Extracted material ->
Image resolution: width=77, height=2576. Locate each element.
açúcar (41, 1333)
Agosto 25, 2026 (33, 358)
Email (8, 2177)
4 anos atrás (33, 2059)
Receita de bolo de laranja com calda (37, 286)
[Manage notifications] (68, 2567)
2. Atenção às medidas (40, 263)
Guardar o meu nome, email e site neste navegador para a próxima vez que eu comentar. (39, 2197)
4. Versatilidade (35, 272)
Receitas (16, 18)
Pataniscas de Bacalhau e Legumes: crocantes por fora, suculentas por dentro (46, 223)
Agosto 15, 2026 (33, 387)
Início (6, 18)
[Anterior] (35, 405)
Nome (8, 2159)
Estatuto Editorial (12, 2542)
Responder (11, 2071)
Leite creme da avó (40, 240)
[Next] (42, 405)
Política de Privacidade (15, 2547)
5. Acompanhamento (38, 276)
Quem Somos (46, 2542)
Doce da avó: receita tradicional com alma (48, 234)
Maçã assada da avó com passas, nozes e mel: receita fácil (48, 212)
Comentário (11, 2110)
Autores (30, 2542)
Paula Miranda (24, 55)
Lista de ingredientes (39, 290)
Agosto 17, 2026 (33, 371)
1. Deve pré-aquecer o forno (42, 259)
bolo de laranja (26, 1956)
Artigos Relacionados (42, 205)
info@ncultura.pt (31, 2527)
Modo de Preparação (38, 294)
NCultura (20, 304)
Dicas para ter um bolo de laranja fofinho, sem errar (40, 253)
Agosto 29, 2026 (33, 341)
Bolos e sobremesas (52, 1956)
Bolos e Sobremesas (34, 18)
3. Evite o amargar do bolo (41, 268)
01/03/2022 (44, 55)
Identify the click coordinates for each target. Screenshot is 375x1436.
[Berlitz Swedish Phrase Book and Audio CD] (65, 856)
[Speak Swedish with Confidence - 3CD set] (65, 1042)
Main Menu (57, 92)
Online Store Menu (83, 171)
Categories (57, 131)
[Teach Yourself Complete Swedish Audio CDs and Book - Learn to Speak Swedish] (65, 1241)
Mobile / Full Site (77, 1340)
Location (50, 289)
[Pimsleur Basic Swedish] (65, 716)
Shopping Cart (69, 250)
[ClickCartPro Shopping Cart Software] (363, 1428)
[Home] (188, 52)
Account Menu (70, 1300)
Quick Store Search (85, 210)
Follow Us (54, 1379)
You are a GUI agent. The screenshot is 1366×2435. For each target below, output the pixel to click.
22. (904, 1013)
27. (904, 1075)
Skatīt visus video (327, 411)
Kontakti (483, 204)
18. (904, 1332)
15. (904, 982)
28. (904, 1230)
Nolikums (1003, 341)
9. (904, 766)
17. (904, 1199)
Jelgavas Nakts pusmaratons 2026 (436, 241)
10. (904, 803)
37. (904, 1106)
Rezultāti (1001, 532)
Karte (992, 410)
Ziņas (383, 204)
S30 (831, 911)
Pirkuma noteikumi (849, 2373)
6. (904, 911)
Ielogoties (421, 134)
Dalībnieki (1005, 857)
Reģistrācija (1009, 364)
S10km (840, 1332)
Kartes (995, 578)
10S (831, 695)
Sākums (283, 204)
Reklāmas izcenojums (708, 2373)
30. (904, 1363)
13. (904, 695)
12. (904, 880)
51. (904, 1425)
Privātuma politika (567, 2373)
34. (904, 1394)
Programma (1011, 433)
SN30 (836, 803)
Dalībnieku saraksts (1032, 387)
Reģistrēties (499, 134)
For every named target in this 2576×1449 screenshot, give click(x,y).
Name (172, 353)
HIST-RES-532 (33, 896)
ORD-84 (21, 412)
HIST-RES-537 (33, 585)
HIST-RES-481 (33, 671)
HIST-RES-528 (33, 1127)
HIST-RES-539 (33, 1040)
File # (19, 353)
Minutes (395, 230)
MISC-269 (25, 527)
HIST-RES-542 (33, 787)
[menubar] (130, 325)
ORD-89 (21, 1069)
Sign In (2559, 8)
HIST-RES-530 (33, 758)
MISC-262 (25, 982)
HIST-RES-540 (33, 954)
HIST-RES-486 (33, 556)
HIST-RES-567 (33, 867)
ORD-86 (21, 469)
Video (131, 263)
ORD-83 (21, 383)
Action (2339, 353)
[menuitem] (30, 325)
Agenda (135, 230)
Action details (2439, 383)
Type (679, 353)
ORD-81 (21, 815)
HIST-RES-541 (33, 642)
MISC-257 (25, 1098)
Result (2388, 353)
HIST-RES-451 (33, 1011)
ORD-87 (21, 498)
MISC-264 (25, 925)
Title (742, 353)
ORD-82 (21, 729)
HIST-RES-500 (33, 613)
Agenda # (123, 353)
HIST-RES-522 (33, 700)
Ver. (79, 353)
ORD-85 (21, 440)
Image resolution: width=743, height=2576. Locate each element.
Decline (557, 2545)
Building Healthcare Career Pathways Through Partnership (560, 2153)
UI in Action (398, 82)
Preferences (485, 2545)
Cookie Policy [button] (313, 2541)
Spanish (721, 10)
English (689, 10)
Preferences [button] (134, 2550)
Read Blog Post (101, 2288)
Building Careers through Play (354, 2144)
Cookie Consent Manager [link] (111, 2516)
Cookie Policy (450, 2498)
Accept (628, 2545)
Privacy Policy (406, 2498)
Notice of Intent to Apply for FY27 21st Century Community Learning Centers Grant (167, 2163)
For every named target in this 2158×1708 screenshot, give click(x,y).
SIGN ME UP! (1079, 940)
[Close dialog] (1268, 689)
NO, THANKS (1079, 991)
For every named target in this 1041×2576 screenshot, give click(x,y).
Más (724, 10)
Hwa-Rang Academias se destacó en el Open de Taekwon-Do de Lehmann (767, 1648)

Required action -> Output each entry exactly. Leave none out.

Written response ->
Image resolution: width=77, height=2576. Locate each element.
açúcar (41, 1333)
Agosto 25, 2026 (33, 358)
Email (8, 2177)
4 anos atrás (33, 2059)
Receita de bolo de laranja com calda (37, 286)
[Manage notifications] (68, 2567)
2. Atenção às medidas (40, 263)
Guardar o meu nome, email e site neste navegador para a próxima vez que eu comentar. (39, 2197)
4. Versatilidade (35, 272)
Receitas (16, 18)
Pataniscas de Bacalhau e Legumes: crocantes por fora, suculentas por dentro (46, 223)
Agosto 15, 2026 (33, 387)
Início (6, 18)
[Anterior] (35, 405)
Nome (8, 2159)
Estatuto Editorial (12, 2542)
Responder (11, 2071)
Leite creme da avó (40, 240)
[Next] (42, 405)
Política de Privacidade (15, 2547)
5. Acompanhamento (38, 276)
Quem Somos (46, 2542)
Doce da avó: receita tradicional com alma (48, 234)
Maçã assada da avó com passas, nozes e mel: receita fácil (48, 212)
Comentário (11, 2110)
Autores (30, 2542)
Paula Miranda (24, 55)
Lista de ingredientes (39, 290)
Agosto 17, 2026 (33, 371)
1. Deve pré-aquecer o forno (42, 259)
bolo de laranja (26, 1956)
Artigos Relacionados (42, 205)
info@ncultura.pt (31, 2527)
Modo de Preparação (38, 294)
NCultura (20, 304)
Dicas para ter um bolo de laranja fofinho, sem errar (40, 253)
Agosto 29, 2026 (33, 341)
Bolos e sobremesas (52, 1956)
Bolos e Sobremesas (34, 18)
3. Evite o amargar do bolo (41, 268)
01/03/2022 (44, 55)
Identify the click coordinates for each target. Screenshot is 375x1436.
[Berlitz Swedish Phrase Book and Audio CD] (65, 856)
[Speak Swedish with Confidence - 3CD set] (65, 1042)
Main Menu (57, 92)
Online Store Menu (83, 171)
Categories (57, 131)
[Teach Yourself Complete Swedish Audio CDs and Book - Learn to Speak Swedish] (65, 1241)
Mobile / Full Site (77, 1340)
Location (50, 289)
[Pimsleur Basic Swedish] (65, 716)
Shopping Cart (69, 250)
[ClickCartPro Shopping Cart Software] (363, 1428)
[Home] (188, 52)
Account Menu (70, 1300)
Quick Store Search (85, 210)
Follow Us (54, 1379)
You are a GUI agent. The screenshot is 1366×2435. For each target below, output the pixel to click.
22. (904, 1013)
27. (904, 1075)
Skatīt visus video (327, 411)
Kontakti (483, 204)
18. (904, 1332)
15. (904, 982)
28. (904, 1230)
Nolikums (1003, 341)
9. (904, 766)
17. (904, 1199)
Jelgavas Nakts pusmaratons 2026 (436, 241)
10. (904, 803)
37. (904, 1106)
Rezultāti (1001, 532)
Karte (992, 410)
Ziņas (383, 204)
S30 (831, 911)
Pirkuma noteikumi (849, 2373)
6. (904, 911)
Ielogoties (421, 134)
Dalībnieki (1005, 857)
Reģistrācija (1009, 364)
S10km (840, 1332)
Kartes (995, 578)
10S (831, 695)
Sākums (283, 204)
Reklāmas izcenojums (708, 2373)
30. (904, 1363)
13. (904, 695)
12. (904, 880)
51. (904, 1425)
Privātuma politika (567, 2373)
34. (904, 1394)
Programma (1011, 433)
SN30 (836, 803)
Dalībnieku saraksts (1032, 387)
Reģistrēties (499, 134)
For every named target in this 2576×1449 screenshot, give click(x,y).
Name (172, 353)
HIST-RES-532 (33, 896)
ORD-84 (21, 412)
HIST-RES-537 (33, 585)
HIST-RES-481 (33, 671)
HIST-RES-528 (33, 1127)
HIST-RES-539 (33, 1040)
File # (19, 353)
Minutes (395, 230)
MISC-269 (25, 527)
HIST-RES-542 (33, 787)
[menubar] (130, 325)
ORD-89 (21, 1069)
Sign In (2559, 8)
HIST-RES-530 (33, 758)
MISC-262 (25, 982)
HIST-RES-540 (33, 954)
HIST-RES-486 (33, 556)
HIST-RES-567 (33, 867)
ORD-86 (21, 469)
Video (131, 263)
ORD-83 (21, 383)
Action (2339, 353)
[menuitem] (30, 325)
Agenda (135, 230)
Action details (2439, 383)
Type (679, 353)
ORD-81 (21, 815)
HIST-RES-541 (33, 642)
MISC-257 (25, 1098)
Result (2388, 353)
HIST-RES-451 (33, 1011)
ORD-87 (21, 498)
MISC-264 (25, 925)
Title (742, 353)
ORD-82 (21, 729)
HIST-RES-500 (33, 613)
Agenda # (123, 353)
HIST-RES-522 (33, 700)
Ver. (79, 353)
ORD-85 (21, 440)
Image resolution: width=743, height=2576. Locate each element.
Decline (557, 2545)
Building Healthcare Career Pathways Through Partnership (560, 2153)
UI in Action (398, 82)
Preferences (485, 2545)
Cookie Policy [button] (313, 2541)
Spanish (721, 10)
English (689, 10)
Preferences [button] (134, 2550)
Read Blog Post (101, 2288)
Building Careers through Play (354, 2144)
Cookie Consent Manager [link] (111, 2516)
Cookie Policy (450, 2498)
Accept (628, 2545)
Privacy Policy (406, 2498)
Notice of Intent to Apply for FY27 21st Century Community Learning Centers Grant (167, 2163)
For every named target in this 2158×1708 screenshot, give click(x,y).
SIGN ME UP! (1079, 940)
[Close dialog] (1268, 689)
NO, THANKS (1079, 991)
For every named target in this 1041×2576 screenshot, give click(x,y).
Más (724, 10)
Hwa-Rang Academias se destacó en el Open de Taekwon-Do de Lehmann (767, 1648)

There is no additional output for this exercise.